Pierwszy powierzył ostatniemu pieczę nad medialną stroną przedsięwzięcia. Spodziewano się, że dużą część kosztów uda się pokryć dzięki przychodom ze sprzedaży praw do relacji z ekspedycji i regularnych raportów o postępach wspinaczy, które Buchan po wytrwałych negocjacjach przyznał „Timesowi”. On sam niezwykle pompatycznie pisał później o celach wyprawy:

Wojna wydobyła na powierzchnię najszlachetniejsze cechy ludzkiej natury, a wraz z nastaniem pokoju pojawiło się ryzyko popadnięcia z powrotem w mdły materializm. Zaangażowanie się w przedsięwzięcie pozbawione wartości materialnej było potwierdzeniem zasadniczego idealizmu ludzkiego ducha.

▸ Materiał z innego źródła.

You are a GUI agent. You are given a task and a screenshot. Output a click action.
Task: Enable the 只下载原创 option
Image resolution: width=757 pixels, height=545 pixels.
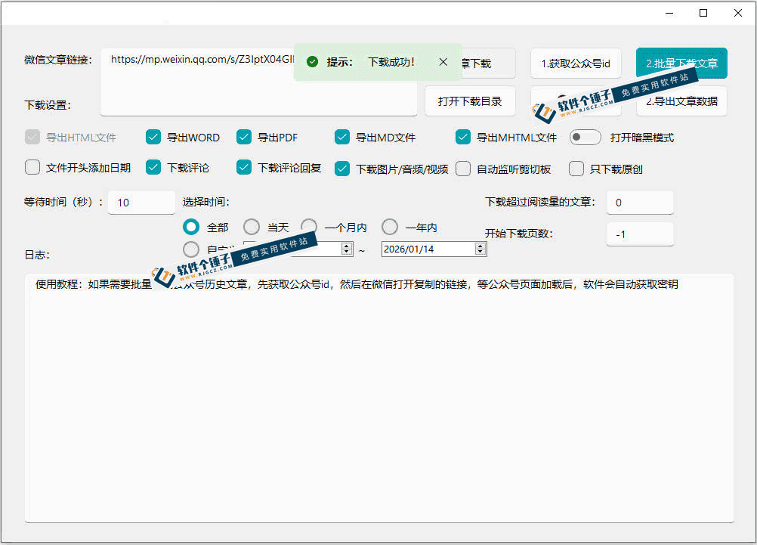click(x=576, y=168)
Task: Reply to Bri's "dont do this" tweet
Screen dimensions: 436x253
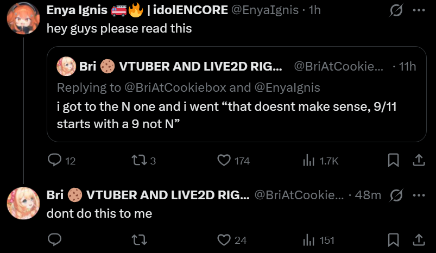Action: click(x=55, y=239)
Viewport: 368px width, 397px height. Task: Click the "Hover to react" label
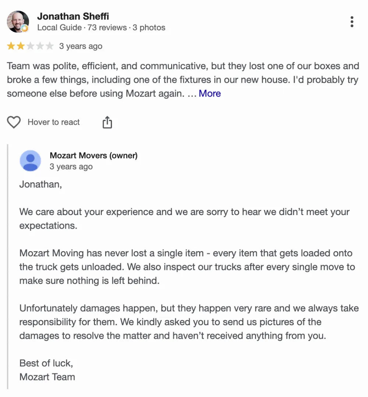[54, 122]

Mógł to napisać tylko ktoś, kto nie miał bladego pojęcia o realiach frontu, niemniej słowa te pokazują, jakie sentymenty skłoniły zdesperowany naród do traktowania wspinaczki na Everest jako gestu imperialnego odkupienia.

Listy z frontu

Noel mógł szydzić z takich napuszonych fraz, ale kiedy lustrował salę, widział również twarze towarzyszy, którzy poznali smak wojny, a przetrwanie było dla nich wystarczającą nagrodą. Wśród 15 mężczyzn wybranych tego wieczora na członków Królewskiego Towarzystwa Geograficznego było 10 oficerów, w tym siedmiu w randze kapitana. Do ich obowiązków na froncie należało pisanie do rodzin poległych żołnierzy.

Dla brytyjskich żołnierzy bitwa pod Passchendaele okazała się najgorszą bitwą tej wojny. Teren był płaski, podmokły i zryty pociskami.fot.John Warwick Brooke/domena publiczna

Dla brytyjskich żołnierzy bitwa pod Passchendaele okazała się najgorszą bitwą tej wojny. Teren był płaski, podmokły i zryty pociskami.

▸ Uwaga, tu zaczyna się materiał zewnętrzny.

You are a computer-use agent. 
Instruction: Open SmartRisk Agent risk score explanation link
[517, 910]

Zawiadomienia o śmierci synów były delikatnymi listami pochwalnymi, pełnymi przemilczeń i kłamstw mających złagodzić bol. Była w nich mowa o odwadze i mężności, chwalebnych szarżach i heroicznych czynach. Im dłużej trwała wojna, tym bardziej abstrakcyjne stawały się te laurki, a ich język był równie przewidywalny jak elementy wstępnie zredagowanych kartek z frontu, które mieli do dyspozycji żołnierze. Wystarczyło w nich zaznaczyć odpowiednie okienka, na przykład: „Mam się dobrze”, „Jestem ranny, ale czuję się dobrze”, „Jestem chory, ale szybko wracam do zdrowia”, i tak dalej.

Prawdę można było napisać tylko w osobistym dzienniku, tak jak to zrobił 1 czerwca 1916 roku kapitan Theodore Wilson: „Któregoś dnia musieliśmy pozbierać do worka na piasek szczątki kolegi i je pogrzebać. I pomyśleć, że jeszcze przed chwilą ten człowiek śmiał się, rozmawiał z nami i rozmyślał”.

Dalsza część artykułu pod ramką
Zobacz również:

Piekło bitwy pod Passchendaele

Ci ludzie, podobnie jak Noel, rozumieli, co naprawdę stało się z Cecilem Rawlingiem. Przetrwał on długą zimę pod Ypres w 1915 roku i walki nad Sommą, szturm na Fricourt, las Mametz i zdobycie Gueudecourtu. Awansowany na generała brygady spędził wiosnę i lato 1917 roku na linii Hindenburga, po czym został przeniesiony na północ przed bitwą pod Passchendaele, nazwaną przez historyka A.J.P. Taylora „najbardziej bezmyślną rzezią tej bezmyślnej wojny”.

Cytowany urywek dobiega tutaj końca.